I felt it was fitting that the players who were involved should be recognised in some way. So it would have been around a year ago that I brought this to the attention of the Supporters Club, and in turn, the club agreed and were happy to invite those players and squad members back to The Shay, where they could relive that day along with the fans.

And what a day it was, one that should never be understated. You only have to look at the club’s standing at the time to realise just what a feat it was. The club had been in the doldrums for the best part of five years, having finished next to bottom of the old Fourth Division the previous season, existing on meagre gates.

Though having a better time of things at the time of the City match, it’s fair to say that there weren’t many who actually believed that the Shaymen would triumph, though the pitch, which quickly churned into a field of mud, proved to be a great leveller.

Halifax Town and its players rightly earned the plaudits and the coverage the cup win brought them but over time, whilst the match has often been mentioned in local circles, some of the players tended to have drifted into semi-obscurity.

Most weren’t really household names outside of Calderdale, and their whereabouts became something of a mystery.But I did endeavour to track each down, and by hook or by crook I managed it.

Centre-half Dave Harris, now living in Devon, I stumbled upon when I found an old newspaper article online in which featured his son, and who I then found via social media. A year ago, I went to visit John Smith, who supplied the pass for Paul Hendrie’s winner, when I discovered he was involved with a local Saturday team at Much Hoole in Preston.
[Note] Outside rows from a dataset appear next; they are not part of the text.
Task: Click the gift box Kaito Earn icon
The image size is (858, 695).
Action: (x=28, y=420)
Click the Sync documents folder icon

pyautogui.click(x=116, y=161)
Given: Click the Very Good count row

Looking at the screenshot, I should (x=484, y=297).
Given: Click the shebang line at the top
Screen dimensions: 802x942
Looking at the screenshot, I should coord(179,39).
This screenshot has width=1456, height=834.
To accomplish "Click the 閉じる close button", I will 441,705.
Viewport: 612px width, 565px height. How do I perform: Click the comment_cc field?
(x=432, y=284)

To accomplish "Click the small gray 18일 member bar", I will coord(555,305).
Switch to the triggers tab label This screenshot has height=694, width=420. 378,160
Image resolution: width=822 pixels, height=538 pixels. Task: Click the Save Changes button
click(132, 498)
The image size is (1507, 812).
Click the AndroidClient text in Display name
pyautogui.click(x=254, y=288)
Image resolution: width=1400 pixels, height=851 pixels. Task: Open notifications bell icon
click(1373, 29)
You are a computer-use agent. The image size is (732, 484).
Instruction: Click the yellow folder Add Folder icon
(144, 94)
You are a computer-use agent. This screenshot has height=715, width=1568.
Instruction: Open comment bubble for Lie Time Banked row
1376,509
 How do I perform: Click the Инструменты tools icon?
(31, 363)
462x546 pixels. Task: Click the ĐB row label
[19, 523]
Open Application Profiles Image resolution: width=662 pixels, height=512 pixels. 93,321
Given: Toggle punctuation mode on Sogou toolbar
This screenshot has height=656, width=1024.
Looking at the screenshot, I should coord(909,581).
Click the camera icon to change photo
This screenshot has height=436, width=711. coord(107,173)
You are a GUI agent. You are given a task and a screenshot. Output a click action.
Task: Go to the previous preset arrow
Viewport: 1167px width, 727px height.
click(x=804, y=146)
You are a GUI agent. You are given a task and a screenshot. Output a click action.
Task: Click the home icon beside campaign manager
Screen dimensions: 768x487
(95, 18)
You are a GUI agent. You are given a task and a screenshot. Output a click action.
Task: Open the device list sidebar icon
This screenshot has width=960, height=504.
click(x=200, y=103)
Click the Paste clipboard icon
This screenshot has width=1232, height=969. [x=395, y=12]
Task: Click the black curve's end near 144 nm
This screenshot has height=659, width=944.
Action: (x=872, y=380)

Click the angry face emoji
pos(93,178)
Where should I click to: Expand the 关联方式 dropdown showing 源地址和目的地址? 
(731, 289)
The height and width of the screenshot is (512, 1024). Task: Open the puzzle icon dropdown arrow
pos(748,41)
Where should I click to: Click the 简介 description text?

I spent two hours with him, trekking over there in the hope that he was still in touch with goalkeeper John Kilner; after all, they’d been team mates at Preston North End before joining Halifax Town.

His first words to me were, ‘Do you know what happened to John Kilner?!’ Fortunately, John Kilner’s son’s name had appeared against the Youtube footage of the Manchester City match, so I managed to get hold of the man who was man-of-the-match in many people’s eyes via a BT internet site, and at a cost of £14 for his phone number it was money well spent!

All were more than happy to return to The Shay – Geoff Hutt said it would be an honour – and so, on Saturday, eight of the side, including goalscorer Hendrie and skipper Dave Evans, who represented Halifax Town in that famous cup win will be reunited, along with other squad members.

There will be, of course, certain absentees; Chris Dunleavy and Peter Burke are out in Australia, whilst on a sadder note, several are no longer with us.

Manager George Kirby died in 2000, but his son Simon will be here, and three of the side, too, have passed away; Bob Mountford in 2008, Franny Firth in May 2018, and less than a year ago, then teenage starlet Mick Kennedy, all far too young.

Franny’s wife and daughter will be in attendance and there’s the hope that Mick Kennedy will be represented by members of his family. And Norman Southernwood, who toiled away for hours trying to prepare a sodden pitch in readiness for the game back then, will be meeting up with old colleagues, in a non-working capacity, of course!

Football has changed much over the last 40 years. The FA Cup doesn’t appear to have the magic attached to it that it used to have.

But certainly when Halifax Town defeated Manchester City it hit the headlines, and it’s great that our present club are allowing us to show our appreciation to the players who gave the fans a day never to be forgotten.